Hmmmm, hows that education system in Alabama going there P-38... Not too many retards huh???


----------



## plan_D (Oct 25, 2005)

The M-16 and AK-47 use springs ...if you're seriously refering to how the gun fires - you'll never be taken seriously ...ever again. 

And even before I was into guns, I knew how they worked. Because it's pretty obvious what is happening inside when there's a big flash and a big bang ...it's obviously not a spring - it's a freakin' explosion!

It's the same that a lot of people don't know how a jet engine works ...

The intellectual elite seem to moving further and further away from the general public these days - it's a shame I'm part of the general public.  

It's like when I told a friend that humans can now make their own blood (which we can) ...he was like, "So?" - I could tell him humans could cure every disease on the planet and he wouldn't be impressed. Problem is ...he's not stupid compared to most of them around here!


----------



## 102first_hussars (Oct 25, 2005)

schwarzpanzer said:


> 102first_hussars said:
> 
> 
> > if it was made in britain the chances of me finding here are very slim,
> ...








EM2?






(http://world.guns.ru)[/quote]

No I figured they got the Idea from the weapon they used in the movie Aliens.
Whats the EM2?


----------



## Jabberwocky (Oct 25, 2005)

The EM-2 is the Enfield Experimental Model 2, .280 Bullpup Automatic Rifle.

At the end of WW2 the British realised that a) bolt action and semi auto rifles were obsolete and, b) sub-machine guns were inadequate for anything apart from short range combat.

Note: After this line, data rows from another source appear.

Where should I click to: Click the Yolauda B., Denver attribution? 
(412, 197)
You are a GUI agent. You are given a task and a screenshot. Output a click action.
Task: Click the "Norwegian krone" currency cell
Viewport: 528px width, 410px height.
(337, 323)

So the went and built a gun that was shorter than the SMLE No 4, had a selective rate of fire and fired a very powerful .280 (7x43mm) round, which was much better than that fired by the Sten gun. Unfortunately, even though it was officially adopted at some point in the 50s (1952???) as the "R,A .280 No 9 mk 1" (Rifle, Automatic, calibre .280, Number 9 mark 1) it never saw service because the UK thought that interoperability with the new NATO standard 7.62x51mm round was more important. Eventually, the went for the L1 (FN FAL), which was an excellent weapon, but probably not as versatile as the EM-2.


----------



## P38 Pilot (Oct 25, 2005)

Cartmann kicks ass! Awesome sig 102hussar!



> Hmmmm, hows that education system in Alabama going there P-38... Not too many retards huh???


Nope. The only retards i see are those born that way.


----------



## 102first_hussars (Oct 25, 2005)

P38 Pilot said:


> Cartmann kicks ass! Awesome sig 102hussar!
> 
> 
> 
> ...




Hmm Reminds me of Ontario, I was 1 out of a handfull of kids in the school that knew how to read, I think I was about 14.


----------



## 102first_hussars (Oct 26, 2005)

Jabberwocky said:


> The EM-2 is the Enfield Experimental Model 2, .280 Bullpup Automatic Rifle.
> 
> At the end of WW2 the British realised that a) bolt action and semi auto rifles were obsolete and, b) sub-machine guns were inadequate for anything apart from short range combat.
> 
> So the went and built a gun that was shorter than the SMLE No 4, had a selective rate of fire and fired a very powerful .280 (7x43mm) round, which was much better than that fired by the Sten gun. Unfortunately, even though it was officially adopted at some point in the 50s (1952???) as the "R,A .280 No 9 mk 1" (Rifle, Automatic, calibre .280, Number 9 mark 1) it never saw service because the UK thought that interoperability with the new NATO standard 7.62x51mm round was more important. Eventually, the went for the L1 (FN FAL), which was an excellent weapon, but probably not as versatile as the EM-2.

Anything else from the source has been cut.